MAYA「ビューイック3,4は兵舎をぶっ壊せ、遠慮は必要ない。ただし爆弾は半数を残しておけ、GZが失敗した尻拭いしてやらなければならないからな。」

「3、ラジャー」
「4、ラジャー」


アフターバーナーを全開にし高速度で接近し一撃離脱をする。搭載兵器は227Kgクラスター爆弾×8に227Kg汎用爆弾が2発だ。クラスター爆弾を選択しCCIP爆撃で行なう。

投下態勢視程良し、10セコンド、8,7,6…
対空機関銃を浴びせられる…3,2,1…ボムズアウェイ!

8発のCBUクラスター爆弾が0.20秒単位で次々と投下された。

MAYA機は投下後、F−100ターボファンの爆音を轟かせながらキャンプ上空で上昇しながら右へ急旋回して離脱して行く。投下した爆弾が空中で炸裂し数百発の子爆弾が赤軍、アグレッサー側のキャンプを襲った。ただでは済まされない被害だろう。

さらにビューイック3番機が目標に到達し8発のクラスター爆弾を投下する。そしてMAYA機に続き上昇しながら右急旋回で離脱して行った。

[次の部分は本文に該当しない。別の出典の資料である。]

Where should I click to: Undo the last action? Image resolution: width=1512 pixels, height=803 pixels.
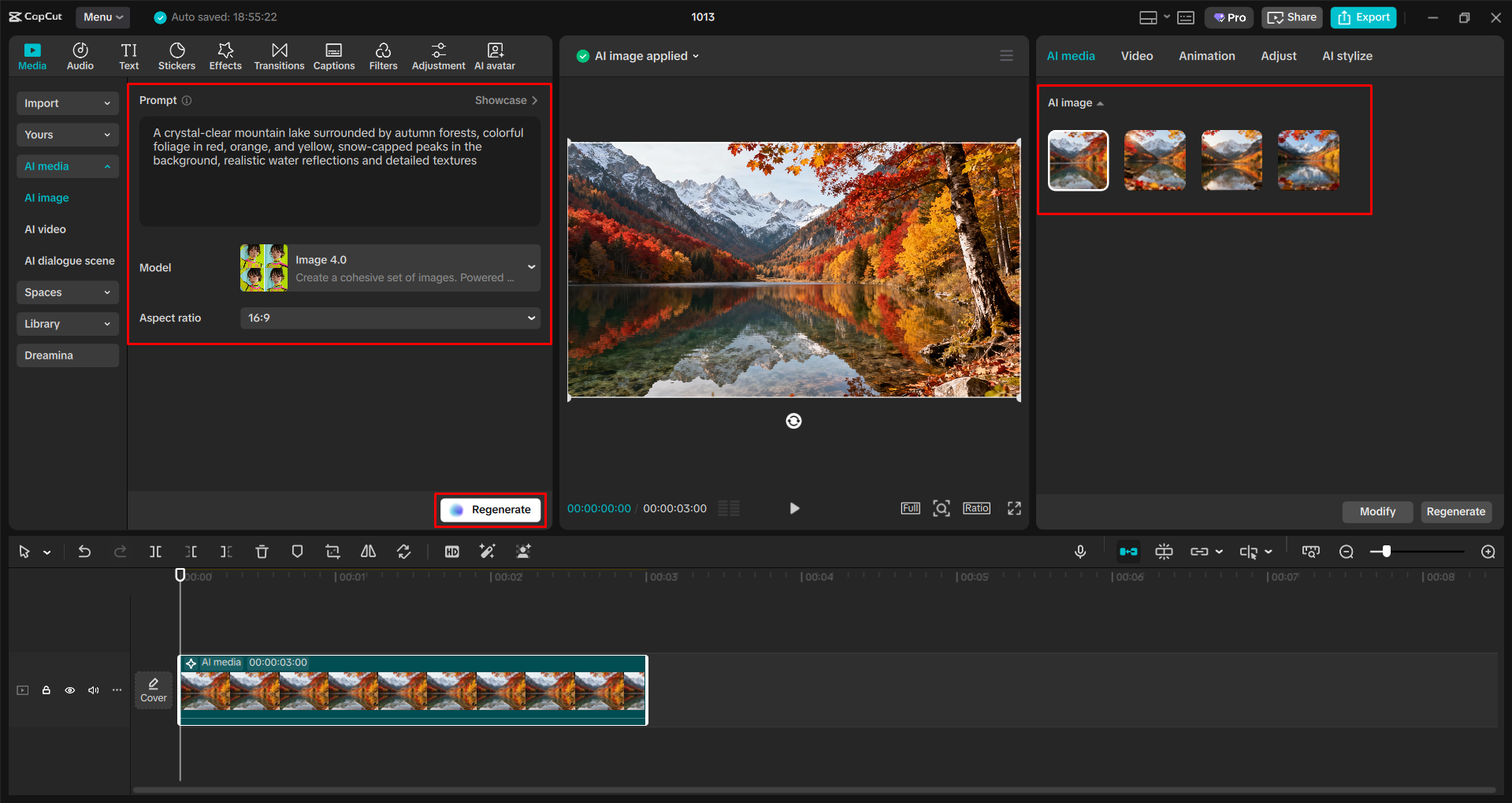point(84,552)
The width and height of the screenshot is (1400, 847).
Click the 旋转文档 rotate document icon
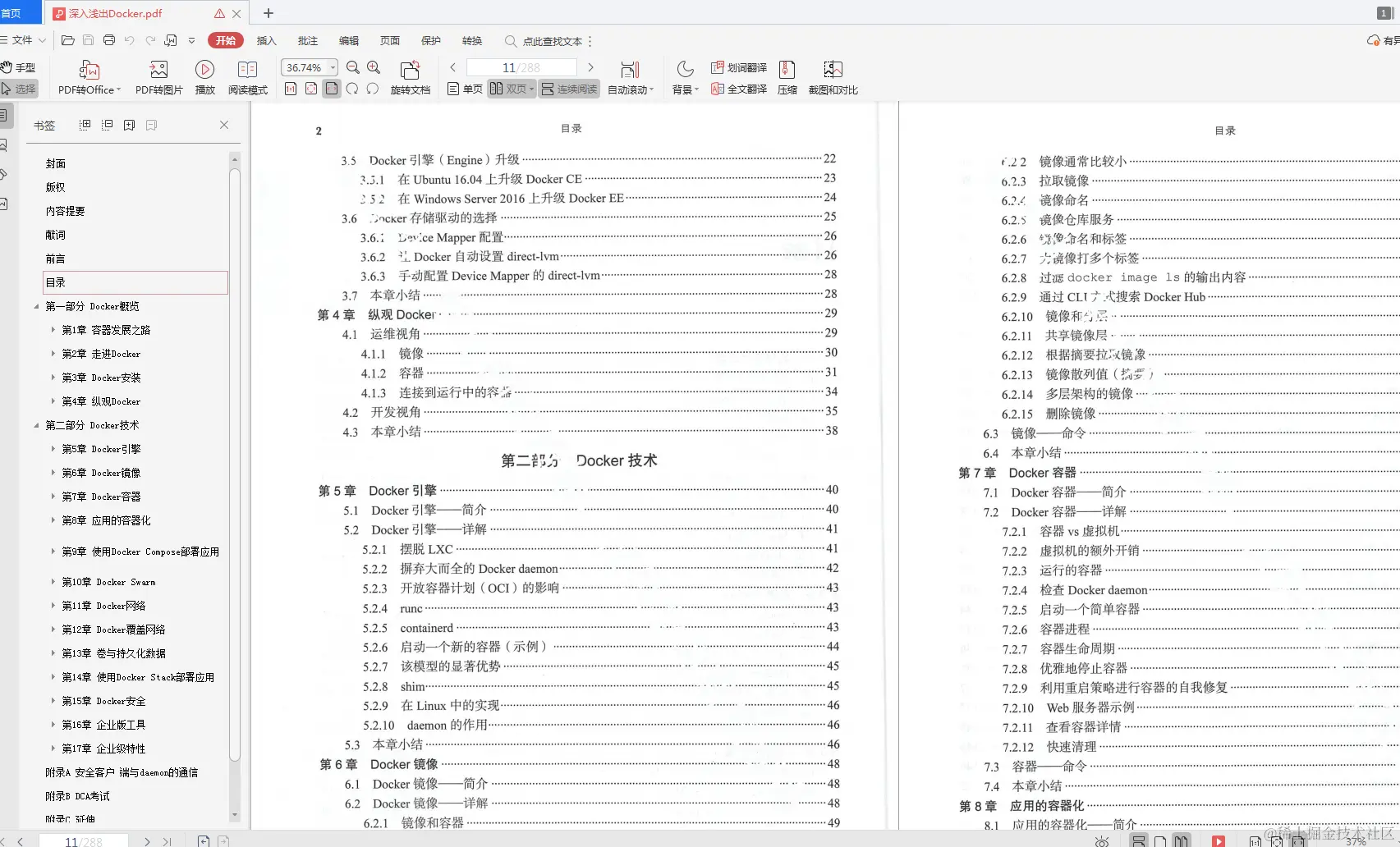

攻撃の手はまだ緩めず第三波4番機が同様にクラスター爆弾を8発投下した。やはり右急旋回を行ない離脱する。波状攻撃により全機総計1000発を超す子爆弾がキャンプに雨のように降り注ぎ、兵舎に高楼、車両、司令部、駐機中のヘリコプターは容赦無く破壊され、その跡地には残骸のみが散乱していた。これこそ世界最強のF−15Eストライク・イーグルの実力である。

2番機が先行しSAMを破壊していたので脅威は無くなっており反撃の気配は無かった。


「こちらJ−STARS、弾薬を満載したトラックが4両、ブルズアイ北5マイルの地点を走行中だ。至急これを破壊せよ。」

MAYA「。2番機を先頭にトレイルを組みそのまま北のキャンプへ向かえ、先ほどと同様に波状攻撃を仕掛けよ。我が機は車両を破壊する。」

MAYA機のみ離脱する。

MAYA「対地レーダーGMT(地上移動目標探知)モード…それらしき目標を探知。レーダーロックした、これより排除する。」

高空からトラックを目指し緩降下する。CCIPピパーをトラックの移動進路の前方に合わせて2発のクラスター爆弾を投下する。炸裂高度を高めに設定したので薄く広い範囲に爆弾が降り注ぐ事になる。装甲の無いトラックなど簡単に撃破できるからだ。

見事命中し搭載していた弾薬から二次爆発が起こった。

MAYA「ミッションコンプリート。全機リジョインせよ、ネリスに帰還する。」

F−16を一瞬にして二機失うというGZの失態が追求される事は無かった。彼は被撃墜後早々にもみ消し工作に走ったのだ。